=== TEXTAUSZUG ===
+++

Der Kormoran hat sich in der Vergangenheit, wie auch andere Arten (Fischadler, Graureiher, Fischotter), aufgrund der Tatsache unbeliebt gemacht, dass er Fisch frisst. Dass es allein der Mensch ist, der am Fischsterben die Verantwortung trägt, wird von Fischessern selbst gern beiseitegeschoben (Überfischung der Ostsee, Schleppnetze samt Schäden, Flusskanalisation, Äschensterben durch Klimawandel, etc).
Jedenfalls wurde der Kormoran daher früher noch intensiver bejagt als seine oben aufgeführten Leidensgenossen und aufgrund seiner Größe und Trägheit war er ein leichtes Opfer. So wurde er vor ca. 100 Jahren im Gebiet des heutigen Deutschlands im Prinzip ausgerottet. Mit dem Aufkommen des Natur- und Artenschutzes hat er sich hier wieder angesiedelt und vermehrt – was zu Unmut in Angler- und Fischerkreisen geführt hat (und noch führt), welche diese Ausrottung gerne vergessen und behaupten, er wäre hier noch nie heimisch gewesen.

+++

=== AUSGELESENE DATEN ===
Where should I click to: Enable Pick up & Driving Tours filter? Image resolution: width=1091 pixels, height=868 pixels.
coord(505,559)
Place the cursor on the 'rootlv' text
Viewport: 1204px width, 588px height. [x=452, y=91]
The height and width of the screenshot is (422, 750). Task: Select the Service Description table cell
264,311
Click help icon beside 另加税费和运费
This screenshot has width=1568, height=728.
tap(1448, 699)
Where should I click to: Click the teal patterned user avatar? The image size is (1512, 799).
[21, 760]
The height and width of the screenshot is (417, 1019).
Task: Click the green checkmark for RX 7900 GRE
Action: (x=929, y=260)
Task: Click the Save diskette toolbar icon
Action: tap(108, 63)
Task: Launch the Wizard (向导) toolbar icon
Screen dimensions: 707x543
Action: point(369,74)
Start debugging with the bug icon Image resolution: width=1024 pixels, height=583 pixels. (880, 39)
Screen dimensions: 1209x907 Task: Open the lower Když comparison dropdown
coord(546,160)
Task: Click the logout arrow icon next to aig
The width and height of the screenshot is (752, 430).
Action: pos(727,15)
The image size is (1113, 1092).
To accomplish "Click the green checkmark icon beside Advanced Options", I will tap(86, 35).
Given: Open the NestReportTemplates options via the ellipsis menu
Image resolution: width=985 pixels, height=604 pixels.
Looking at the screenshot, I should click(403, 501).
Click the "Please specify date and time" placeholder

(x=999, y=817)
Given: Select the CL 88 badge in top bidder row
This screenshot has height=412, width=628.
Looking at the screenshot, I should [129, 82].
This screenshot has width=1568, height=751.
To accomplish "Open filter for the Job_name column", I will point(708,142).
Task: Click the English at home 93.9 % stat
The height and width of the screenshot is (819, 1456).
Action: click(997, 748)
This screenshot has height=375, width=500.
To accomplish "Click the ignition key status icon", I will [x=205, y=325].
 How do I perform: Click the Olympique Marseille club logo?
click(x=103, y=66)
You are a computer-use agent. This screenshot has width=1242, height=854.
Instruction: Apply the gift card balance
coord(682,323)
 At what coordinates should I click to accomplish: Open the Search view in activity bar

+++

=== AUFGABENSTELLUNG ===
Schreibe den Textauszug über den Kormoran im Anschluss an seinen letzten Satz weiter. Die Auflistung spielt hierfür keine Rolle.

=== LÖSUNG ===
Knochenfunde aus Mitteleuropa belegen zweifelsfrei, dass der Kormoran seit mindestens 7.000 Jahren hier heimisch war – bis zu seiner Ausrottung. Der einzige Grund, warum es nicht noch viel ältere Knochen gibt, ist ein Problem vor dem auch Naturkundemuseen stehen: Vogelknochen erhalten sich durch ihre fragile Bauweise nicht gut und lange.
Auch die Behauptung, der Kormoran wäre früher ein reiner Küstenvogel gewesen und nie an Binnengewässern, ist eine dreiste und einfach nachzuweisende Lüge. Jahrhundertealte Chroniken belegen zweifelsfrei bis ins Mittelalter hinein, dass der seinerzeit sogenannte „Wasserrabe“ nicht nur an Flüssen gelebt hat, sondern dass es im Binnenland auch traditionelle Brutkolonien mit einer Bestandszeit von mehreren Hundert Jahren gab!
Einige der heute noch lebenden Arten der Kormoranfamilie (Bei uns gibt es eine Art der Familie) gab es in fast gleicher Form sogar schon seit 5 Millionen Jahren. Wir Menschen können schwerlich Probleme mit Fischbeständen auf Arten schieben, die schon seit 5 Millionen Jahren in einer stabilen Räuber-Beute-Beziehung mit Fischen leben. Ein letzter Vergleich zum Schluss: Wir haben in Deutschland 84Mio Menschen, von denen die meisten Fisch und Fleisch essen und 0,026Mio Kormoranpaare (0,052Mio Individuen).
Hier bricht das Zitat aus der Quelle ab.